Silkie Carlo, director of the anti-surveillance charity Big Brother Watch, says the trend is the natural progression of surveillance in the workplace. “Now that is morphing into home surveillance it takes on a new shape and is more worrying, because some employers aren’t realising that yes, some employees are working from home, but the home still remains a private space,” she said.
“It’s important for people’s sense of autonomy and dignity, and their mental health, that the home remains a private space and we don’t go down the route of this really invasive constant monitoring of people’s homes.”
Some employers say that the monitoring they have forced on employees is required for oversight or compliance reasons.
But many employers are simply aiming for “workforce optimisation”, something Pagliari warns could have the opposite effect of that intended. “There’s not really any evidence that workers are more productive when they’re monitored,” she says. “But what we do know is that the sense of being in a panopticon can actually depress you, and make you less productive.”

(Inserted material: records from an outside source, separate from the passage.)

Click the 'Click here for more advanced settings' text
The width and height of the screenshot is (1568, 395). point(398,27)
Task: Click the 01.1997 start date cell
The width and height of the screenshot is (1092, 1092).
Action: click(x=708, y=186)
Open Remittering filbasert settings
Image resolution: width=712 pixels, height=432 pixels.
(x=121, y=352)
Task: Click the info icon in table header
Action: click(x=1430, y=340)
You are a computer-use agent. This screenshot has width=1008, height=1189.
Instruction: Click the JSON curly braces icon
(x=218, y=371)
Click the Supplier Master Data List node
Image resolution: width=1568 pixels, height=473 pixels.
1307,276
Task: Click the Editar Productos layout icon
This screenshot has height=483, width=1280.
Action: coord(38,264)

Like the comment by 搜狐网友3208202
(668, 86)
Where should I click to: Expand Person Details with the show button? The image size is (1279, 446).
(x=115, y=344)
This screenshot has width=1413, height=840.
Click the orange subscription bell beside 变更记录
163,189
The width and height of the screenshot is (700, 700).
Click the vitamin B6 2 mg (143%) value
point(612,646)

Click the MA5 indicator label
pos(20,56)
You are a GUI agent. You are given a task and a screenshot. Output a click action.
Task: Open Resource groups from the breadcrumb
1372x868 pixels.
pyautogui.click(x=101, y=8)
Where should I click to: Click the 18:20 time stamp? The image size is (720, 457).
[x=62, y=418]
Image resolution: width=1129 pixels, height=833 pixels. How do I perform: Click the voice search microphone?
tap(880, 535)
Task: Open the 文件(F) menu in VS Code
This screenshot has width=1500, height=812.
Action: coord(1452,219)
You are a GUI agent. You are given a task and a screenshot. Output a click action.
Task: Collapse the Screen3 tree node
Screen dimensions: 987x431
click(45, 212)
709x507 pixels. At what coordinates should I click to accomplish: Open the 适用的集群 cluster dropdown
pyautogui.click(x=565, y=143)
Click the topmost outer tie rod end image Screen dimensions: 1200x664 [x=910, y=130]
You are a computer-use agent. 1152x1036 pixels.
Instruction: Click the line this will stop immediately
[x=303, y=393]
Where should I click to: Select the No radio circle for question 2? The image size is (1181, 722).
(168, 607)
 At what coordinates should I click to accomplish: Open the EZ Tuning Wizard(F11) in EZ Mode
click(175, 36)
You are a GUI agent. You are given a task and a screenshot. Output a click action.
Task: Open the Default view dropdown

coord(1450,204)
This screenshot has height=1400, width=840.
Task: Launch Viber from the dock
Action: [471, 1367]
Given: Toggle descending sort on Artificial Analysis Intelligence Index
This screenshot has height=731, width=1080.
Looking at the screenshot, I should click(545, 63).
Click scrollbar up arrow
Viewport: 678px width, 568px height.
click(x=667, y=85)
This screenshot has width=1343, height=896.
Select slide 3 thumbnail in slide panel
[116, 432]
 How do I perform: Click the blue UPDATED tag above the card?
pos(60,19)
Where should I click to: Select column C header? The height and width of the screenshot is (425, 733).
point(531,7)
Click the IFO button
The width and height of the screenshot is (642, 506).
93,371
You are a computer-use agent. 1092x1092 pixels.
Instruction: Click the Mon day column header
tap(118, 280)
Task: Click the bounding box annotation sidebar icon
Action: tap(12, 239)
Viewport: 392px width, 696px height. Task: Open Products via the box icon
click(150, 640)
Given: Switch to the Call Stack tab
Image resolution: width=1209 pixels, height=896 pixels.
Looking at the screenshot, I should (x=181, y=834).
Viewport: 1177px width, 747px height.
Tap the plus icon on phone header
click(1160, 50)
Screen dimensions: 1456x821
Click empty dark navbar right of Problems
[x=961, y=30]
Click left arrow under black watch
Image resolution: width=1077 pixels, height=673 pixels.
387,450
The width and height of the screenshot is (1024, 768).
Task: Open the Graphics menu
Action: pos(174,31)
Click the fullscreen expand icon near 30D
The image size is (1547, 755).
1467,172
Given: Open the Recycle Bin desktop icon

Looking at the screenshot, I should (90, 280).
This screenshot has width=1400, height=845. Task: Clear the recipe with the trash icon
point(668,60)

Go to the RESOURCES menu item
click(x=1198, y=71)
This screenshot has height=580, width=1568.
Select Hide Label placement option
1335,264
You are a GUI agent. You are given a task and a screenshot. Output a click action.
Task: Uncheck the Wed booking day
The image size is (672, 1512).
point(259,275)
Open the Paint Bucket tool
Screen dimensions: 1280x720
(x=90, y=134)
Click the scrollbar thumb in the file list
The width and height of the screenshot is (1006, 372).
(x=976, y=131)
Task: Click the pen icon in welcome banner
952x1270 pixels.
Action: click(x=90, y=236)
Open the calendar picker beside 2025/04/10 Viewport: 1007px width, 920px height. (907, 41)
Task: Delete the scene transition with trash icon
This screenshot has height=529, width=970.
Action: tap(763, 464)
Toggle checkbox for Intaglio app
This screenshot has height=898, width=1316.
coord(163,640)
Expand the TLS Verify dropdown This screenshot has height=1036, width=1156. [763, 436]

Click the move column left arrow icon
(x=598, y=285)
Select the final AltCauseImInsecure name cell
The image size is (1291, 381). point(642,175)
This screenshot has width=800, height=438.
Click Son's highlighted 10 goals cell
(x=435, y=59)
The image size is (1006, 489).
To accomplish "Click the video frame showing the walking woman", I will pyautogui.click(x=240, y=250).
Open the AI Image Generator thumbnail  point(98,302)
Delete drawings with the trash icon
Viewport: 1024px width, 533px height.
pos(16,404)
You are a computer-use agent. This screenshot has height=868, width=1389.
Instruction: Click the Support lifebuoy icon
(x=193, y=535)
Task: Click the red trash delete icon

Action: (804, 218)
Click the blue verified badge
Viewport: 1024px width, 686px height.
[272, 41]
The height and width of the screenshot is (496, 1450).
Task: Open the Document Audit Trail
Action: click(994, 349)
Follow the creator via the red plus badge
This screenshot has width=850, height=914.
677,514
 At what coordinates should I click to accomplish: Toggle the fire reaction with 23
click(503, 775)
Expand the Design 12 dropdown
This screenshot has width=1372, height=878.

Earlier this year, the consultancy PwC came under fire for developing a facial recognition tool that logs when employees are away from their computer screens while working from home.
According to PwC, it is designed to help financial institutions meet their compliance obligations, as workers would normally be monitored for security purposes on trading floors.
For Carlo, the increase in monitoring is proof that employees need legal protection against a desire for ever more data. “The consequences are going to be wild,” she says. “It’s not consent if you can’t choose.”